Many of us don’t realize how brand colors impact a viewer’s visual senses and emotional feelings. Since we’re in the holiday season, lets examine the color RED. Like all colors, red has both positive and negative connotations. Either way, it’s designed to attract your attention.

Why red’s hot. It’s deemed the warmest of all colors. Red is energetic, powerful, exciting, and aggressive. It suggests confidence, courage, and strength. Extroverts love it. Red is passionate, intense, and stimulates desire. (February 14 comes to mind.) In China, red is a good luck color and represents happiness and prosperity.

What it says about you. If you like red, then you’re probably outgoing (or aspire to be). You’re ambitious, restless, and possibly unaware of your own shortcomings. You have a zest for life, but are likely impulsive. Your cup is always half full and you become bored easily—which means you’ve probably stopped reading this by now.

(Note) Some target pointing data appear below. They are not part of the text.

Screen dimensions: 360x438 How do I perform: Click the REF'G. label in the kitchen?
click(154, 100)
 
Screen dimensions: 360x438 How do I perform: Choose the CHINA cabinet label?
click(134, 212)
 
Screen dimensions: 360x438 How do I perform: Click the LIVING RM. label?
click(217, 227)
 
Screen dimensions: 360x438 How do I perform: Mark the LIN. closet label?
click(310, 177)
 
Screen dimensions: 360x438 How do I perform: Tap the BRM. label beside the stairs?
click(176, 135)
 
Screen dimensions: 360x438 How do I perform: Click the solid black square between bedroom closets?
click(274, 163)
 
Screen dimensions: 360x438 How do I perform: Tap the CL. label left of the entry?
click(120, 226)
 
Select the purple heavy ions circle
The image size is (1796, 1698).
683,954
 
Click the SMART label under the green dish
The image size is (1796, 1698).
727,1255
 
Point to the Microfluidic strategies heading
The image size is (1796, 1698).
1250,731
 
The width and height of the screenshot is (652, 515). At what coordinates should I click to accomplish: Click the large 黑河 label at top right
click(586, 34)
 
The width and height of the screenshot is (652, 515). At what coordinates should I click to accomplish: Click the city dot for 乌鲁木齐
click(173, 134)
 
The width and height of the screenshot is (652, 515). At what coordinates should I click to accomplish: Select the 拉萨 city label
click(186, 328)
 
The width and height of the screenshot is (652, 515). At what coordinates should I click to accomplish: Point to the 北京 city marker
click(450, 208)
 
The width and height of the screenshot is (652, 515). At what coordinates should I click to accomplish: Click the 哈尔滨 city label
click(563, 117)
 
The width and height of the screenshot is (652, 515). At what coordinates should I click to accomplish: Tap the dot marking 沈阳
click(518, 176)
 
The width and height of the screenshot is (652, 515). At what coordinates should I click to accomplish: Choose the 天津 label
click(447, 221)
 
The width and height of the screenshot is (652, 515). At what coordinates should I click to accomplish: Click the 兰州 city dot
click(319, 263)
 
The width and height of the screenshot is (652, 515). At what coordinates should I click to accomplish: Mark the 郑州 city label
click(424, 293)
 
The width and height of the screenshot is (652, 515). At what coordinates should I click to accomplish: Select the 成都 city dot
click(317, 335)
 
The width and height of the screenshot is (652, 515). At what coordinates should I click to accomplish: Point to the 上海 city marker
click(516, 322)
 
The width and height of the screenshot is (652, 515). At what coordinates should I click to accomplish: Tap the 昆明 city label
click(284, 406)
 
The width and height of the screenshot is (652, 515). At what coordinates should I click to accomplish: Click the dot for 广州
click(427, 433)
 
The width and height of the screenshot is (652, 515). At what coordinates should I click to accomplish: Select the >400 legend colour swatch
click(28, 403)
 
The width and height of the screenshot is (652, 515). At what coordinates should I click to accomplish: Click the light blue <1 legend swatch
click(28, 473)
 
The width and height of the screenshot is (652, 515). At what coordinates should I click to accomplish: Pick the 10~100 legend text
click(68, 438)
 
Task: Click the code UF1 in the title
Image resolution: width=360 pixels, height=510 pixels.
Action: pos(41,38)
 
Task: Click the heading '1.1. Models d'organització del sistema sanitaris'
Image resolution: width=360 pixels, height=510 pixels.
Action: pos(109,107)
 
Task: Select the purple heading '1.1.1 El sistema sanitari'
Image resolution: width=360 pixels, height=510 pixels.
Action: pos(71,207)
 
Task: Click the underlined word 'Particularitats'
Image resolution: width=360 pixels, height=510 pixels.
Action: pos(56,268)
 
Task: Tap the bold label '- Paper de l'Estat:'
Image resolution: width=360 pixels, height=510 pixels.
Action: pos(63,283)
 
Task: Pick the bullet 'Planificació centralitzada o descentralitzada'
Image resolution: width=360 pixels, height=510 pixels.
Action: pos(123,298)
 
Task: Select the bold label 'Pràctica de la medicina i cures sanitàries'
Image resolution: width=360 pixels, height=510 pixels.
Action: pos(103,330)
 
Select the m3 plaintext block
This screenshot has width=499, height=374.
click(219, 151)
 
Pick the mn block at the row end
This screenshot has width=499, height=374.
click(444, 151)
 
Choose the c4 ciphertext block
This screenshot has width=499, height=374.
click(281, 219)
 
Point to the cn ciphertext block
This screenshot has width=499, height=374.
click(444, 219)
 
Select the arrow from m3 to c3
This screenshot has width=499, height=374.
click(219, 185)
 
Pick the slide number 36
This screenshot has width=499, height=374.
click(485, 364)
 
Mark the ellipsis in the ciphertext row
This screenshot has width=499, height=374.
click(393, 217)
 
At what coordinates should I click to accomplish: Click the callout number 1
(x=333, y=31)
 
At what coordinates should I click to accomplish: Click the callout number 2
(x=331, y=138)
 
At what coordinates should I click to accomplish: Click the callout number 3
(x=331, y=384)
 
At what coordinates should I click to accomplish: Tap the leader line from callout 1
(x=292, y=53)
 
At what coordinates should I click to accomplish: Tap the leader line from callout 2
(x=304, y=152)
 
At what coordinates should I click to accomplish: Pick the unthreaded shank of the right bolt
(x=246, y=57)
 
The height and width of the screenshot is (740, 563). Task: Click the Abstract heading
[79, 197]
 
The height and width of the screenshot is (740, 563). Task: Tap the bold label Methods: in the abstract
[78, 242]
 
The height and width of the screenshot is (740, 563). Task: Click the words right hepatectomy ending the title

So what’s not to like about red? It can mean danger—think fire trucks and stop signs—or it can be used to represent anger and violence. “In the red,” “red herring,” or just plain “red flag” all have negative meanings in our society. The devil is rendered in red (but then, so is cupid) and, depending on where you live, it may mean you’re a communist. Red roses may be beautiful, but they also have thorns which, if you’re not careful…

Who’s seeing red? It’s not the most favorite color of either men or women, ranking about third or fourth for both genders. Familiar consumer brands that roll out the red carpet are Coca Cola, Target, Knoll, Nintendo, Colgate, Jack in the Box, Ferrari, and Texaco. And while there’s lots of reds in the Pantone color guide, I’ve always felt PMS 185 was the reddest of reds.